### What to produce
Reproduce every item below verbatim, line for line.

### Provided records

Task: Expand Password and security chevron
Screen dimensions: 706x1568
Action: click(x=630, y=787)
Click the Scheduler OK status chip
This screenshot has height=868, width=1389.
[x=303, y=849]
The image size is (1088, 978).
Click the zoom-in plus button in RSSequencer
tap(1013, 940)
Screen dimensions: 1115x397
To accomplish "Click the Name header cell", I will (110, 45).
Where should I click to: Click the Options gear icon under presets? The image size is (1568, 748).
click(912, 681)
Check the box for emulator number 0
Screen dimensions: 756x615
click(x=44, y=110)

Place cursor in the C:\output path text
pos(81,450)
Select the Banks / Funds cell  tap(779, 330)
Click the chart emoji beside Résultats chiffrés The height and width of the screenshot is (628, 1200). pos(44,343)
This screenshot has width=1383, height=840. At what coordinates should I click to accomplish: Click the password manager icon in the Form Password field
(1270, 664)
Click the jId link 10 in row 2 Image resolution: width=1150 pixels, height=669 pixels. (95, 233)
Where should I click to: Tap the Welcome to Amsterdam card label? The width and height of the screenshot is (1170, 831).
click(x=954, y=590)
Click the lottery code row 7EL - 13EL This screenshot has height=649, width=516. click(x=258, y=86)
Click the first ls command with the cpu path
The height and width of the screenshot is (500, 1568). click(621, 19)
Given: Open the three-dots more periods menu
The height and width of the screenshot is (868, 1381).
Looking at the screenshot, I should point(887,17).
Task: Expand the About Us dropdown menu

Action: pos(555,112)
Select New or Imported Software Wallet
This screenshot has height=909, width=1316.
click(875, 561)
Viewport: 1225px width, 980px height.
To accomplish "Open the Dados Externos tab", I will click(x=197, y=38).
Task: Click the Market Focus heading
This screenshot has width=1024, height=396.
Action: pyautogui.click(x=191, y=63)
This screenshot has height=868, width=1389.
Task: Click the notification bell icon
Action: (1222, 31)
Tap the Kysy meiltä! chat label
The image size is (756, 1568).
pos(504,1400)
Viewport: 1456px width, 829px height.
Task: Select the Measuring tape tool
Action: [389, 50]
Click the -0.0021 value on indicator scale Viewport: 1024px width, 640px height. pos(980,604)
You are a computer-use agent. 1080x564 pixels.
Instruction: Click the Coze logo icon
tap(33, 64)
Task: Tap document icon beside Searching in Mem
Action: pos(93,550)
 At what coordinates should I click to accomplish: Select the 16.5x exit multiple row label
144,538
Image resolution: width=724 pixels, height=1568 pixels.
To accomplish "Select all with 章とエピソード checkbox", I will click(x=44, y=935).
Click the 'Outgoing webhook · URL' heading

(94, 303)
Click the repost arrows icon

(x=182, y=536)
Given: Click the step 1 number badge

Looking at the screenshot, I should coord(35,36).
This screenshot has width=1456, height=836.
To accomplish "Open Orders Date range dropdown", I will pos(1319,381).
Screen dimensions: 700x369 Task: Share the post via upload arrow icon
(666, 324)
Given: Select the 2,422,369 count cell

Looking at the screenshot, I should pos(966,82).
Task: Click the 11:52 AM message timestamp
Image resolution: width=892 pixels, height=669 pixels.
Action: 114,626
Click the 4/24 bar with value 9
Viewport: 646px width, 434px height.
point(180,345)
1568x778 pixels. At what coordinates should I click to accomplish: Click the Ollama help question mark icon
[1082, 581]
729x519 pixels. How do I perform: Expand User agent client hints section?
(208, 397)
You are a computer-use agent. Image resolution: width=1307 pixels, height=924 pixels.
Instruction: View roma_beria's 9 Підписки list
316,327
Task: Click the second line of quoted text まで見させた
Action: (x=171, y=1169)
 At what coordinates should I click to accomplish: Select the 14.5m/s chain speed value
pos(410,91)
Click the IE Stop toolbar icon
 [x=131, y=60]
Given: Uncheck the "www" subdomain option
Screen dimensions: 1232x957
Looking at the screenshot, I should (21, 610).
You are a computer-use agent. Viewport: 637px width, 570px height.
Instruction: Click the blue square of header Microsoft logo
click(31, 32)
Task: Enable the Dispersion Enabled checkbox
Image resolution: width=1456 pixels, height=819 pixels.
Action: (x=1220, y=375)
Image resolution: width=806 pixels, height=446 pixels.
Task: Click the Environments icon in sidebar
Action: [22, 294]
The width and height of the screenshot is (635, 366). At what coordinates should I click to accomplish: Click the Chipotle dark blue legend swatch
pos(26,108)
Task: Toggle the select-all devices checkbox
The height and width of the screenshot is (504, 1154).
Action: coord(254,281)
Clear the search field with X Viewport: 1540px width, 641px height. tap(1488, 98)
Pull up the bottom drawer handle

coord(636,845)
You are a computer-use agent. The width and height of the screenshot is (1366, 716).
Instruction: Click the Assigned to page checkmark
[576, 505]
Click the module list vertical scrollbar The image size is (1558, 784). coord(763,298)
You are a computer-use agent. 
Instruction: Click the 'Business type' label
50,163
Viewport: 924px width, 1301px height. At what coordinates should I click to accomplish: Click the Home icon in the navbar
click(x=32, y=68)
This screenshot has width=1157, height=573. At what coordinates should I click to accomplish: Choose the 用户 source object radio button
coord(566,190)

### Worked solution
Task: Expand Password and security chevron
Screen dimensions: 706x1568
Action: click(x=630, y=787)
Click the Scheduler OK status chip
This screenshot has height=868, width=1389.
[x=303, y=849]
The image size is (1088, 978).
Click the zoom-in plus button in RSSequencer
tap(1013, 940)
Screen dimensions: 1115x397
To accomplish "Click the Name header cell", I will (110, 45).
Where should I click to: Click the Options gear icon under presets? The image size is (1568, 748).
click(912, 681)
Check the box for emulator number 0
Screen dimensions: 756x615
click(x=44, y=110)

Place cursor in the C:\output path text
pos(81,450)
Select the Banks / Funds cell  tap(779, 330)
Click the chart emoji beside Résultats chiffrés The height and width of the screenshot is (628, 1200). pos(44,343)
This screenshot has width=1383, height=840. At what coordinates should I click to accomplish: Click the password manager icon in the Form Password field
(1270, 664)
Click the jId link 10 in row 2 Image resolution: width=1150 pixels, height=669 pixels. (95, 233)
Where should I click to: Tap the Welcome to Amsterdam card label? The width and height of the screenshot is (1170, 831).
click(x=954, y=590)
Click the lottery code row 7EL - 13EL This screenshot has height=649, width=516. click(x=258, y=86)
Click the first ls command with the cpu path
The height and width of the screenshot is (500, 1568). click(621, 19)
Given: Open the three-dots more periods menu
The height and width of the screenshot is (868, 1381).
Looking at the screenshot, I should point(887,17).
Task: Expand the About Us dropdown menu

Action: pos(555,112)
Select New or Imported Software Wallet
This screenshot has height=909, width=1316.
click(875, 561)
Viewport: 1225px width, 980px height.
To accomplish "Open the Dados Externos tab", I will click(x=197, y=38).
Task: Click the Market Focus heading
This screenshot has width=1024, height=396.
Action: pyautogui.click(x=191, y=63)
This screenshot has height=868, width=1389.
Task: Click the notification bell icon
Action: (1222, 31)
Tap the Kysy meiltä! chat label
The image size is (756, 1568).
pos(504,1400)
Viewport: 1456px width, 829px height.
Task: Select the Measuring tape tool
Action: [389, 50]
Click the -0.0021 value on indicator scale Viewport: 1024px width, 640px height. pos(980,604)
You are a computer-use agent. 1080x564 pixels.
Instruction: Click the Coze logo icon
tap(33, 64)
Task: Tap document icon beside Searching in Mem
Action: pos(93,550)
 At what coordinates should I click to accomplish: Select the 16.5x exit multiple row label
144,538
Image resolution: width=724 pixels, height=1568 pixels.
To accomplish "Select all with 章とエピソード checkbox", I will click(x=44, y=935).
Click the 'Outgoing webhook · URL' heading

(94, 303)
Click the repost arrows icon

(x=182, y=536)
Given: Click the step 1 number badge

Looking at the screenshot, I should coord(35,36).
This screenshot has width=1456, height=836.
To accomplish "Open Orders Date range dropdown", I will pos(1319,381).
Screen dimensions: 700x369 Task: Share the post via upload arrow icon
(666, 324)
Given: Select the 2,422,369 count cell

Looking at the screenshot, I should pos(966,82).
Task: Click the 11:52 AM message timestamp
Image resolution: width=892 pixels, height=669 pixels.
Action: 114,626
Click the 4/24 bar with value 9
Viewport: 646px width, 434px height.
point(180,345)
1568x778 pixels. At what coordinates should I click to accomplish: Click the Ollama help question mark icon
[1082, 581]
729x519 pixels. How do I perform: Expand User agent client hints section?
(208, 397)
You are a computer-use agent. Image resolution: width=1307 pixels, height=924 pixels.
Instruction: View roma_beria's 9 Підписки list
316,327
Task: Click the second line of quoted text まで見させた
Action: (x=171, y=1169)
 At what coordinates should I click to accomplish: Select the 14.5m/s chain speed value
pos(410,91)
Click the IE Stop toolbar icon
 [x=131, y=60]
Given: Uncheck the "www" subdomain option
Screen dimensions: 1232x957
Looking at the screenshot, I should (21, 610).
You are a computer-use agent. Viewport: 637px width, 570px height.
Instruction: Click the blue square of header Microsoft logo
click(31, 32)
Task: Enable the Dispersion Enabled checkbox
Image resolution: width=1456 pixels, height=819 pixels.
Action: (x=1220, y=375)
Image resolution: width=806 pixels, height=446 pixels.
Task: Click the Environments icon in sidebar
Action: [22, 294]
The width and height of the screenshot is (635, 366). At what coordinates should I click to accomplish: Click the Chipotle dark blue legend swatch
pos(26,108)
Task: Toggle the select-all devices checkbox
The height and width of the screenshot is (504, 1154).
Action: coord(254,281)
Clear the search field with X Viewport: 1540px width, 641px height. tap(1488, 98)
Pull up the bottom drawer handle

coord(636,845)
You are a computer-use agent. The width and height of the screenshot is (1366, 716).
Instruction: Click the Assigned to page checkmark
[576, 505]
Click the module list vertical scrollbar The image size is (1558, 784). coord(763,298)
You are a computer-use agent. 
Instruction: Click the 'Business type' label
50,163
Viewport: 924px width, 1301px height. At what coordinates should I click to accomplish: Click the Home icon in the navbar
click(x=32, y=68)
This screenshot has width=1157, height=573. At what coordinates should I click to accomplish: Choose the 用户 source object radio button
coord(566,190)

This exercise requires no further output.